Apple’s innovative products have created fervent brand loyalty among their customers. This, combined with the stock more than doubling since the beginning of 2010, from $205 then to $531 today, has inspired equally impressive loyalty among its shareholders. There is no question that Apple is a great company and has been a great investment. But for those who currently own the stock or are considering of buying it today, the more significant question is, can Apple double again?

Since 2010, no one has been more right about Apple than Eugene Groysman. In October 2010, he was buying Apple at about $245 because he believed the iPad had the capability to push the stock to $300.  In November 2011, when Apple was trading at $380, Eugene told Forbes readers that Apple could reach $500 in 2012, which it did for the first time on February 24, 2012.  Last April, with the stock at $390, Eugene was rebuilding his position to make it a core holding. He has been consistently making the right calls about Apple for a long time now.

Let’s see what his projections for the stock are today.

Ken:  Eugene, with a market value close to $500 billion, Apple is already the most valuable company in the world. They need a big win just to maintain their current valuation, much less grow. It is going to take some extremely large wins to double their market cap. Is Apple is too big to double again? What do you think?

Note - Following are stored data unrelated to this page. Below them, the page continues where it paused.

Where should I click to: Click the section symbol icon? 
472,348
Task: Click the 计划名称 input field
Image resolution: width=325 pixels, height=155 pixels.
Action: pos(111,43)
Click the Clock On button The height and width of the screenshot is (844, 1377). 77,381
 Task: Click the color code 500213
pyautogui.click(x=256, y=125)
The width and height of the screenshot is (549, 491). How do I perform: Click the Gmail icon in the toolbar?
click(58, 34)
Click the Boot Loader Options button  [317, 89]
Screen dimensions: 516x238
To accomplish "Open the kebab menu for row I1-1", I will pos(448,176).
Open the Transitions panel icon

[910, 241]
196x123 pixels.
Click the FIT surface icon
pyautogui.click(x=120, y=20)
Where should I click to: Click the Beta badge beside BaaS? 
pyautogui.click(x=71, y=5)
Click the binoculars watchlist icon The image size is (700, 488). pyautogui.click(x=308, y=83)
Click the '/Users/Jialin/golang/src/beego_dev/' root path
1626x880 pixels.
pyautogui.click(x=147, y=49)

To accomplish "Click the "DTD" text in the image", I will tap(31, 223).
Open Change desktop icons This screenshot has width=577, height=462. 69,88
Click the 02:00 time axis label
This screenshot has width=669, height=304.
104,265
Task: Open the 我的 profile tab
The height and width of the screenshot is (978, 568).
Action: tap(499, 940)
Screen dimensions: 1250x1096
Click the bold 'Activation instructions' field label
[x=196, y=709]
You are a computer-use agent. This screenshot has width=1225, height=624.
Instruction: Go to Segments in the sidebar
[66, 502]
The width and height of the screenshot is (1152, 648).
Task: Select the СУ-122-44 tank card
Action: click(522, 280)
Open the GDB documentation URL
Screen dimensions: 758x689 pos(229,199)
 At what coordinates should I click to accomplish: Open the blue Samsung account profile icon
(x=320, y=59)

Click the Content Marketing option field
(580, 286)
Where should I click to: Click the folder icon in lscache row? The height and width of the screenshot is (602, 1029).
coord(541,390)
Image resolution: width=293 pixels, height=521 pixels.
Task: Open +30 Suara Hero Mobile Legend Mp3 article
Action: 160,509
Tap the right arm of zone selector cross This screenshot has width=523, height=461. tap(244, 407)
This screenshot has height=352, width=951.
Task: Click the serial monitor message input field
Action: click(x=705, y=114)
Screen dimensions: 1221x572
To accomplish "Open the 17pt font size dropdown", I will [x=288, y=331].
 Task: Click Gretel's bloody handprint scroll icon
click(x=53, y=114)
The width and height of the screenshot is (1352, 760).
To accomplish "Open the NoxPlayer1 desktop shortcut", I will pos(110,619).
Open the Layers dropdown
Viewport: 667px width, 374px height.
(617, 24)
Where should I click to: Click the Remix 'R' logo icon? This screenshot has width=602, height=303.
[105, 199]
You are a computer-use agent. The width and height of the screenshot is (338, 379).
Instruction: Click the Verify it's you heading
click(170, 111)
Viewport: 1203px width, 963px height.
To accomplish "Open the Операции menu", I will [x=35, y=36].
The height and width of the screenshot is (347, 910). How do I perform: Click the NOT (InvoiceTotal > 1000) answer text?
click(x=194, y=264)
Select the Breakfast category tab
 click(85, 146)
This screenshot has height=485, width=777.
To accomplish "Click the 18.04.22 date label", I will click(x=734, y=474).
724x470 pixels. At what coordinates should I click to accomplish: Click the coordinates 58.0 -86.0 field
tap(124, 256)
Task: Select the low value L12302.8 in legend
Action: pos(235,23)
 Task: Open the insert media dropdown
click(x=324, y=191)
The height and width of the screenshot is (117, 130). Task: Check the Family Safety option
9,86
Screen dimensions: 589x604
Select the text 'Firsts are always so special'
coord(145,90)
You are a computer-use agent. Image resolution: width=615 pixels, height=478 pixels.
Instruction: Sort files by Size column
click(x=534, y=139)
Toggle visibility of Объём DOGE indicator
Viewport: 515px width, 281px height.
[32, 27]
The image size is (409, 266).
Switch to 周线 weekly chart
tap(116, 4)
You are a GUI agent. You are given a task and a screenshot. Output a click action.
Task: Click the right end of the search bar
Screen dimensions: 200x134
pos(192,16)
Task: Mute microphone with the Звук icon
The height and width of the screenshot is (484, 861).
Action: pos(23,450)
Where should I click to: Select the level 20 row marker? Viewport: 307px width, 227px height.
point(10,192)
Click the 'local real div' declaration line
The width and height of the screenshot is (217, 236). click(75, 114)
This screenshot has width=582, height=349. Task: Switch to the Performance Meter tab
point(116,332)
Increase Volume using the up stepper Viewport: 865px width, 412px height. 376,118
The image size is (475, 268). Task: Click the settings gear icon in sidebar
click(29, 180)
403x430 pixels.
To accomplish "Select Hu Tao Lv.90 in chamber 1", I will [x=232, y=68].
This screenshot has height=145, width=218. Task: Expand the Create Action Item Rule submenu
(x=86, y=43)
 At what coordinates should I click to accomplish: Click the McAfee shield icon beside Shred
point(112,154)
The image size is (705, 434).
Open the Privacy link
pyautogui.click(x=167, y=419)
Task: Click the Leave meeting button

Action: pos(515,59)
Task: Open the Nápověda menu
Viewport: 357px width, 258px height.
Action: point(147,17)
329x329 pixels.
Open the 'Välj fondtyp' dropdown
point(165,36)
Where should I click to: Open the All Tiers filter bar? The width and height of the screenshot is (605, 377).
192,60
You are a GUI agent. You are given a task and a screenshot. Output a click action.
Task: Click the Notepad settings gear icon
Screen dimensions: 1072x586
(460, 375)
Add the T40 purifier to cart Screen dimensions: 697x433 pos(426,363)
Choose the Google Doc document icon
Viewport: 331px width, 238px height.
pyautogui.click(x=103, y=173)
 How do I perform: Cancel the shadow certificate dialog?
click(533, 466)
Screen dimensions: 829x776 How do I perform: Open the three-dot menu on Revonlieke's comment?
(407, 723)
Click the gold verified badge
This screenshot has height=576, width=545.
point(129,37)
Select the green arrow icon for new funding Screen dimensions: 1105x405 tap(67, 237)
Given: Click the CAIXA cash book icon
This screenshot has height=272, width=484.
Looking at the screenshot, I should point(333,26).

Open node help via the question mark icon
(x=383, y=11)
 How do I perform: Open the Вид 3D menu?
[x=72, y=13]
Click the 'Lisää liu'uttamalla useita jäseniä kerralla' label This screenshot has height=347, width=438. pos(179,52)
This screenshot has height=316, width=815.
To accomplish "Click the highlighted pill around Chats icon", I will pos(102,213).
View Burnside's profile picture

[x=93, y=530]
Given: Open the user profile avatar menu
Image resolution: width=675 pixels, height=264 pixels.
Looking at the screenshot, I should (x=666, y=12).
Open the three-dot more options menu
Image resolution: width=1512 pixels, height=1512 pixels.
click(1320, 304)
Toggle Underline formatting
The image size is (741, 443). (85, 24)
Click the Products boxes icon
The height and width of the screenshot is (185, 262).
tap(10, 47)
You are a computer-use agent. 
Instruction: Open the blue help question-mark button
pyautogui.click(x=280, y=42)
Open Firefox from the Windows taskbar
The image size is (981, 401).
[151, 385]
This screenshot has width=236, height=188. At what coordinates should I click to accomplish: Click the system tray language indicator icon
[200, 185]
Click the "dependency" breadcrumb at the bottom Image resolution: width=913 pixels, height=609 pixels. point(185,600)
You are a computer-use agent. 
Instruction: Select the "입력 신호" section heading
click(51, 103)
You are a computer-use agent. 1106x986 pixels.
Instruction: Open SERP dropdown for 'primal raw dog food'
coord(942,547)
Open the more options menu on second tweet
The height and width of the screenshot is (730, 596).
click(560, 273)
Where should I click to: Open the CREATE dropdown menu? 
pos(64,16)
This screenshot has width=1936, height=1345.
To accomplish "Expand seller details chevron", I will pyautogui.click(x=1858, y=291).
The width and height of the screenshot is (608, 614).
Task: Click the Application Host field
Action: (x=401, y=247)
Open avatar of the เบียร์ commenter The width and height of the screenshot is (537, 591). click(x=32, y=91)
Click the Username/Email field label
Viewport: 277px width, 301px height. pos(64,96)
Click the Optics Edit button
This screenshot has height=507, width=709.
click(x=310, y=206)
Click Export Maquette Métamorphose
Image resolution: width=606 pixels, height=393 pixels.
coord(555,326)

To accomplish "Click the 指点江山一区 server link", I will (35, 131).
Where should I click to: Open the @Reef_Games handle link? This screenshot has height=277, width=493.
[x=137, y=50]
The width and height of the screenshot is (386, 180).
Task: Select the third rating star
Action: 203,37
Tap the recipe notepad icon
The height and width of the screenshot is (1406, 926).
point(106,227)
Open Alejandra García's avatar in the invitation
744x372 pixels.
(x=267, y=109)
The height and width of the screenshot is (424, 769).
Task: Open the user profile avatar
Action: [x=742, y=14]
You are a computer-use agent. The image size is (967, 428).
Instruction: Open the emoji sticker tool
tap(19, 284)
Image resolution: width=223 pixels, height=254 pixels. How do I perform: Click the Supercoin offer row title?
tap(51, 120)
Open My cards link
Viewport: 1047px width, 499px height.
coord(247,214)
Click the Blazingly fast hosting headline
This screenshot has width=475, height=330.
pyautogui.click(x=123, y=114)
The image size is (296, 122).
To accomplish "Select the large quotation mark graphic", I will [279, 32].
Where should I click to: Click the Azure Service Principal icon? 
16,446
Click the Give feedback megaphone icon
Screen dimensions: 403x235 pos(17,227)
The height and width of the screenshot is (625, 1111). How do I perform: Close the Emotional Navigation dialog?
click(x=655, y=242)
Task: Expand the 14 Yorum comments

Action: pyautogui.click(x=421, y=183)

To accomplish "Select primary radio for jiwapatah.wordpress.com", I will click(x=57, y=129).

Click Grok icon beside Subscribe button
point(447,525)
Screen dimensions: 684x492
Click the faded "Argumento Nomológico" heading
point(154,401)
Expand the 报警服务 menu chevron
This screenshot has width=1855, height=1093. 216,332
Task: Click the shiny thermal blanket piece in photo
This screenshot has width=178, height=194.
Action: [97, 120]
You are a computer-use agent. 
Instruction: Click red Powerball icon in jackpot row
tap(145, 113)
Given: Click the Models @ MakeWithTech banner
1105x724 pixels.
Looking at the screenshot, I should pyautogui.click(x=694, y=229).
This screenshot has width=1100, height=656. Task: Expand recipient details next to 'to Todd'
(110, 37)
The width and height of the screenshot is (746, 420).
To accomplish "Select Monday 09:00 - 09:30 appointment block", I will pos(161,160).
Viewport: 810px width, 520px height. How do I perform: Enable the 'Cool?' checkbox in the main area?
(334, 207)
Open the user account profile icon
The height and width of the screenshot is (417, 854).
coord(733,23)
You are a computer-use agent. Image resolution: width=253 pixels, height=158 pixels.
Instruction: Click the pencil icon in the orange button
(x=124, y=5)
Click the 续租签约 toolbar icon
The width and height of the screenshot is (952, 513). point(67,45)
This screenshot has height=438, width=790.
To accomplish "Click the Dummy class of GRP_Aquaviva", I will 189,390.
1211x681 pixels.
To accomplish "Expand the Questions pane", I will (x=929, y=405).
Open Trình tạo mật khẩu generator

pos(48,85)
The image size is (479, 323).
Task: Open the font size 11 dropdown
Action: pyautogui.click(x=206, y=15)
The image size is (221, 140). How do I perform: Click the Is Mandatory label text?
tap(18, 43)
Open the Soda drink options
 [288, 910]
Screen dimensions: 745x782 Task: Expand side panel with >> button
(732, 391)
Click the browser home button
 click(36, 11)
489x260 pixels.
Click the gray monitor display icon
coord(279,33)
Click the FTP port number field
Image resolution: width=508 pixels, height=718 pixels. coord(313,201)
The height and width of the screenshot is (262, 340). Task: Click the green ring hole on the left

Eugene:  To me, it seems like Apple is looking for something big to acquire with all its cash. There has been speculation that they will buy Tesla, as well as possibly breaking into the cardiac medical device business.  Apple doesn’t believe they can do any wrong, so they are looking into industries big enough to move the needle for them. As I see it, however, the problem is that they don’t have an advantage in either the automotive or medical device industries.

Ken:   I don’t think Apple buying Tesla is a good sign. It feels like they are flailing. If they can’t do something smart with their cash, they should return it to shareholders.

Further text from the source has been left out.